Zanim jednak dojdziemy po nitce do kłębka (o ile jest jakiś kłębek), to już obrywa się tym, którzy wzięli udział w akcji z nagrywaniem. Jeden z byłych prezesów (ten, co miał chore gardło) zwrócił mi uwagę, że głupio zrobił Krystian Plech, wchodząc w to wszystko, bo u nas nie lubi się konfidentów. Jest za to duże przyzwolenie dla korupcji i lewych interesów. Może nie użyłbym tak mocnych słów, ale też chodzi mi po głowie myśl, że Krystian sobie zaszkodził. Za chwilę już nikt nie będzie pamiętał, kto i jaką rolę odgrywał w tej aferze. Będzie miał Plech trudniej.

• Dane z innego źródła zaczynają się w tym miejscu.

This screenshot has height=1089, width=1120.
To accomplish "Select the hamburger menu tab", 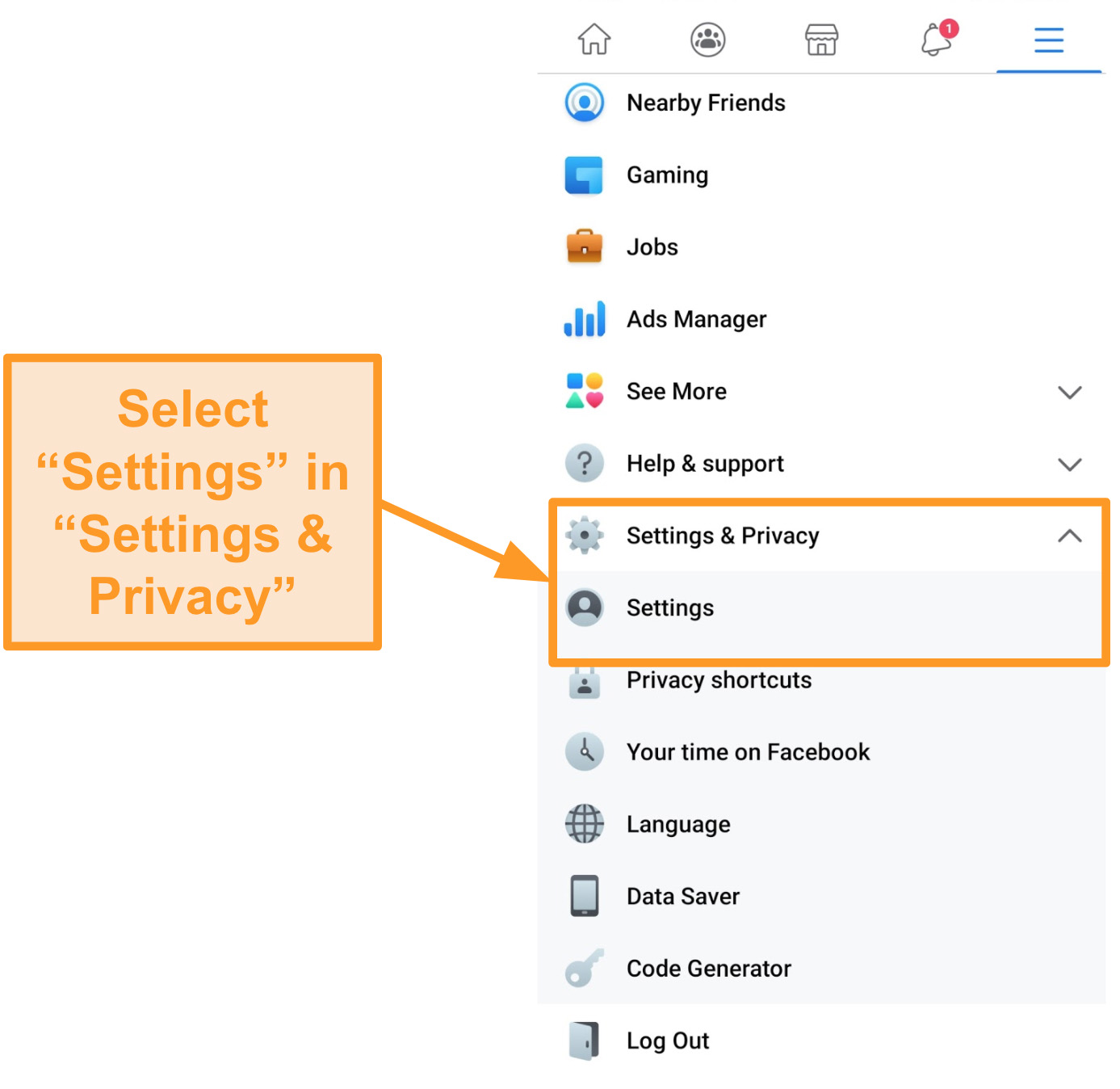I will (x=1048, y=40).
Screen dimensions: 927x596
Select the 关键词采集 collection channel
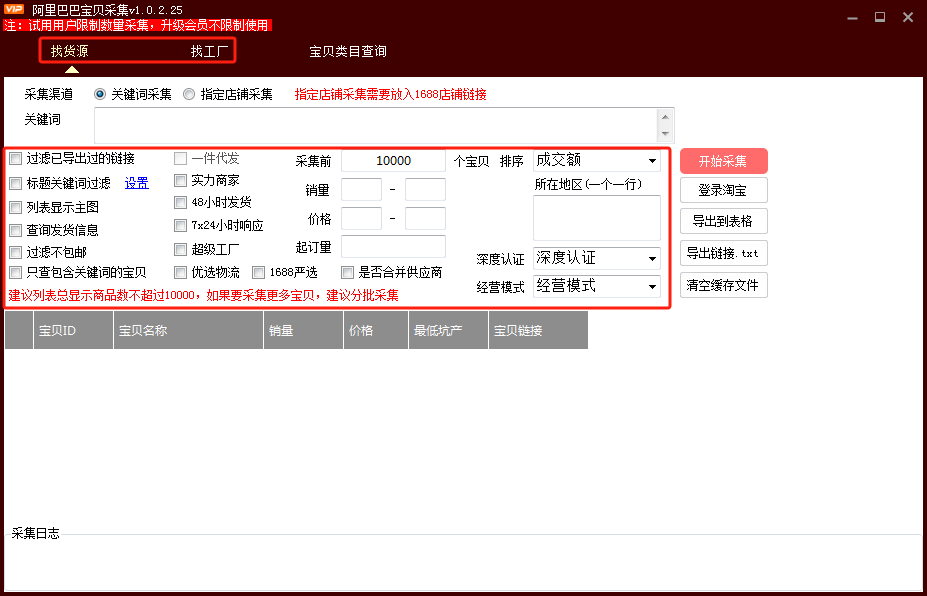click(x=100, y=94)
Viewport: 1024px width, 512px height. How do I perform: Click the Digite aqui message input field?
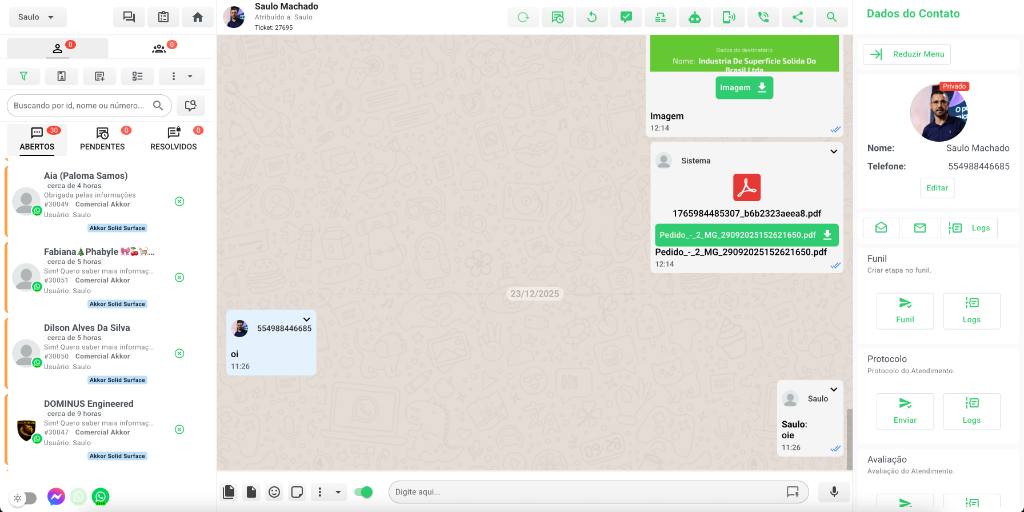[585, 492]
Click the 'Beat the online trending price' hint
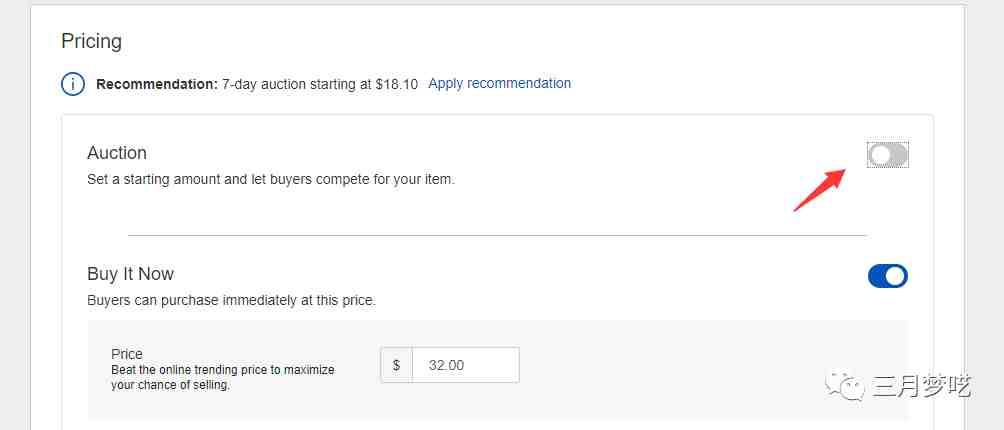Viewport: 1004px width, 430px height. (223, 378)
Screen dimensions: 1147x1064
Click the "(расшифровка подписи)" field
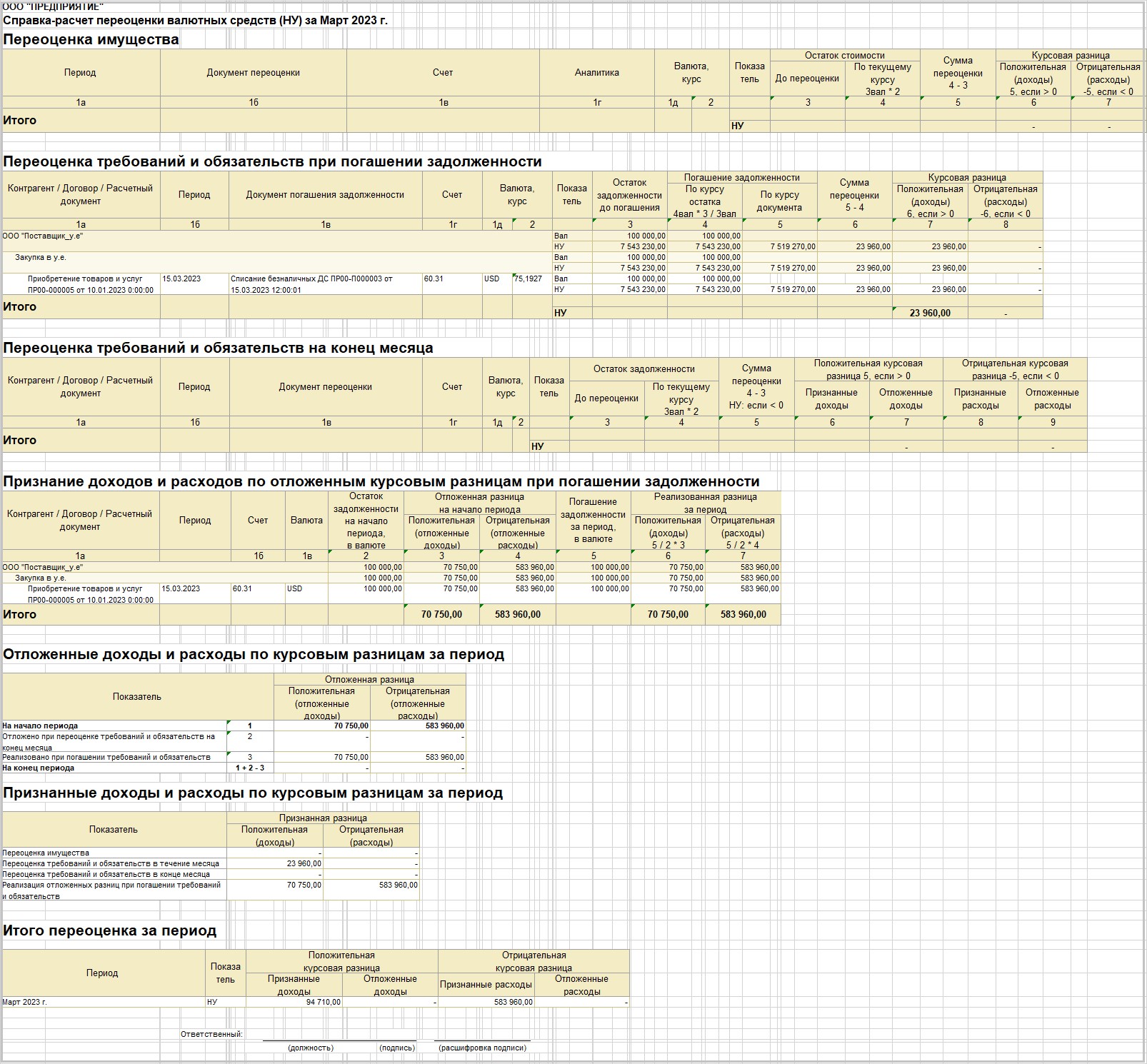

I jeszcze jedno. Nie wiem, jak ta cała sprawa się skończy, ale jedną rzecz muszę wyjaśnić. Prezes Zdunek w jednej z publikacji wyraził zdziwienie, że on jeszcze nie zdradził szczegółów, a z obozu toruńskiego już płynęły doniesienia o sponsorze, który rozmawiał z Gomólskim. To jednak nie jest żaden dowód na winę. Już w trakcie meczu rewanżowego w Gdańsku, ludzie z toruńskiej ekipy dowiadywali się od osób powiązanych z Wybrzeżem, że będą umoczeni, bo dopuścili się korupcji. Padały konkretne nazwiska i fakty. Jesień i zima nie będą nudne.

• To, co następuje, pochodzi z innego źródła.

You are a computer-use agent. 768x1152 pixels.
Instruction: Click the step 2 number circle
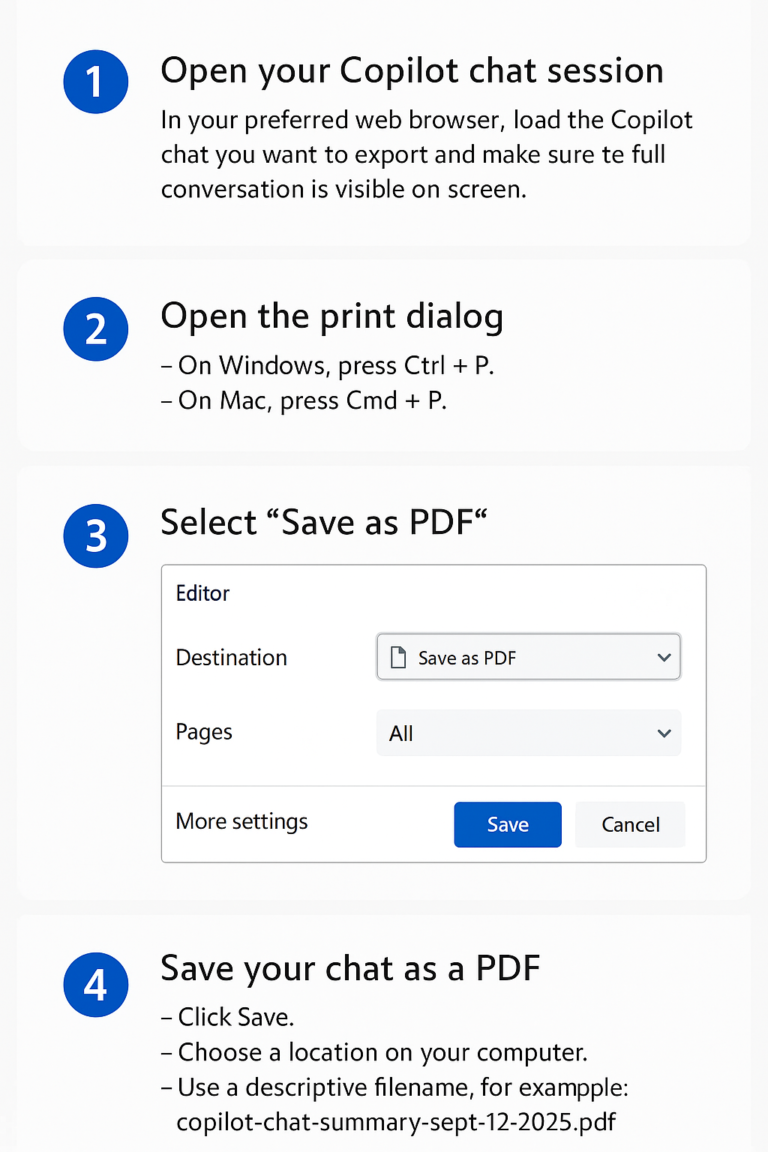coord(95,327)
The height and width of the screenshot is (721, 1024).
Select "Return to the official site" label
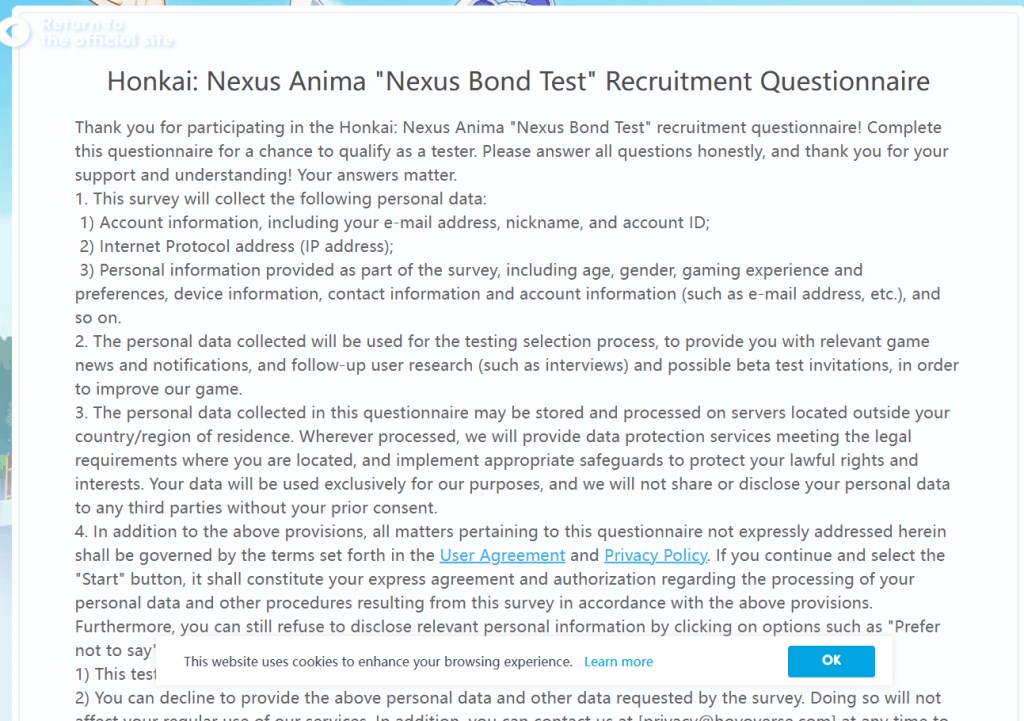pos(108,33)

PS. Wielkim nieobecnym na gali był Robert Wardzała. Pojechał na urlop, ale o nim i jego fryzurze mówiło się wiele. Redaktor Marcin Majewski raczył zauważyć (mocno na wyrost, ale rozumiem, że chciał być miły), że zrobiłem sobie włosy na Roberta, ale wymienił też innych naśladowców, w tym Maksyma Drabika. Po dokładnym obejrzeniu zdjęcia stwierdzam jednak, że Wardzałka jest nie do podrobienia.